Friday, August 20, 2010

*sigh*

That's just it, *sigh*. I've mostly been avoiding much news or commentary of most sorts. Because it just makes me sad and tired and makes me ask, "Dude, where's my country?" Because that's what I feel like.

You know the old ads for some kind of freeze-dried coffee stuff, how they claimed they were in some ritzy restaurant, and they had "secretly" replaced the real coffee with the instant stuff. And all the people in the ad were raving about how fantastic the coffee was. The upshot was, supposedly people couldn't tell the difference between freeze-dried and real coffee.

And I always suspected that there were a lot of folks - probably quickly hustled out the back door, and not shown in the ad - who went, "Wait, this coffee tastes like dishwater. What have you done to the coffee here?"

And that's how I feel about things now. That there are a lot of people smacking their lips over the new way government and society works, and the people who are going "Wait a minute...this isn't right" are getting the bum's rush. Or they're getting called crazy. Or told they should be drug-tested.

I don't know. I also feel like this whole mosque controversy is a smoke screen, a red herring, as the economy continues to hemorrhage jobs and more and more people are talking about having to try to live off the land or some such thing.

Does a landowner have the right to sell land to an Islamic group? Yes. Does a group that owns land have the right to build a mosque on it? Yes. Is it a kind, loving action, sensitive to other people, especially those who lost loved ones in the Sept. 11 attacks? Hell no. Is it very likely intended as a poke-in-the-eye, a dancing-on-the-graves-of-those-who-died? I kind of suspect for at least some involved, it is.

But: the government continues to spend frightening amounts of money, and the job situation gets no better. I care less about a mosque at Ground Zero than I care about the possibility that 10 or 15 years (or less) down the line, we will not have an economy in this country - that we'll have Zimbabwe-level inflation, or that we'll all become indentured servants of the government, just to pay for the bailouts now. People aren't hiring in part because they're afraid of what new taxes may be down the line. People (like me) aren't spending money because they're either fearing their jobs may go away, or because they suspect that higher taxes are coming, and they better save up money to pay the IRS man. Banks aren't lending. Everything's stuck and stopped and stagnant. And there's a definite sense of unease - even among friends of mine who voted for Obama. There's a sense of "why haven't things got better?" (Well, this is one of those cases of "If you mess with something too much when it's working suboptimally, it gets worse.")

The other thing that makes me pessimistic is the fear that there are individuals who will do everything in their power to discredit or destroy good people who might choose to run for office - to make them look crazy or stupid, to spread distorted or outright false information about them - and so either the people of goodwill give up in disgust, and only the scoundrels run, or, because of misinformation, good people won't be able to win.

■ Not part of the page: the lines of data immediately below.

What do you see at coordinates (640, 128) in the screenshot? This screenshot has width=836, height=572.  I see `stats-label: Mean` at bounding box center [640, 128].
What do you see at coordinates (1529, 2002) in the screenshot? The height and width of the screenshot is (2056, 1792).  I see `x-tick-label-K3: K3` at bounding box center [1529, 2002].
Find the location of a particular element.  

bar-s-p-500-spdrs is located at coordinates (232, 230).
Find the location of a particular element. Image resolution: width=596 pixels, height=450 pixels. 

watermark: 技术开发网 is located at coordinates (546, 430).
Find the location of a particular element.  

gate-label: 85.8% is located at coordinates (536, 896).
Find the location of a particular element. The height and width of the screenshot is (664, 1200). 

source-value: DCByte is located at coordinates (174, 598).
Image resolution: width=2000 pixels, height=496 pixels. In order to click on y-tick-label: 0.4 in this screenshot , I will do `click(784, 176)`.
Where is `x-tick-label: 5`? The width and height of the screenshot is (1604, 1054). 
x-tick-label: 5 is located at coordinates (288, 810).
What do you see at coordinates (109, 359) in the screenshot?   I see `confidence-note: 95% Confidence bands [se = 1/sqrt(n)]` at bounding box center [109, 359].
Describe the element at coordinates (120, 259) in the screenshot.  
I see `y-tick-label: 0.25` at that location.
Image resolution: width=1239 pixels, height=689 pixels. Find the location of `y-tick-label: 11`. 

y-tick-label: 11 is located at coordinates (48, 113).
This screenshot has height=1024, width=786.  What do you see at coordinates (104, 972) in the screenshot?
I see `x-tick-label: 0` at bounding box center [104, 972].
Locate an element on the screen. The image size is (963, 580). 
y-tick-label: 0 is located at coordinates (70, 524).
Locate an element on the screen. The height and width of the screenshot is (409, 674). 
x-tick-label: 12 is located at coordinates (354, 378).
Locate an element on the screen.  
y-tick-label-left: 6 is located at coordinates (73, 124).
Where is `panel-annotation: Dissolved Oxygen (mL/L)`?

I hate to say it, but I doubt we will ever have a truly "great" president again, at least not in my lifetime.

So again, I feel like closing off in my own little box. Doing what I can to teach students (at least until the "college is a monumental waste of money" meme spreads to the point that I'm out of a job), doing what research I can, tending my own garden. If it all goes TOO bad, I've decided - I have a strong back, I'm not afraid of work, I'll find someone with a small farm and sign on as a laborer - in return for food. (I think there are enough small-scale hobby type farmers, or small organic farmers, who need the manual labor). And yeah, it would probably suck a lot of the time, and I'd probably be hard-pressed to pay utility bills and the taxes on my house, but you know? It might suck less than still being part of the rat race.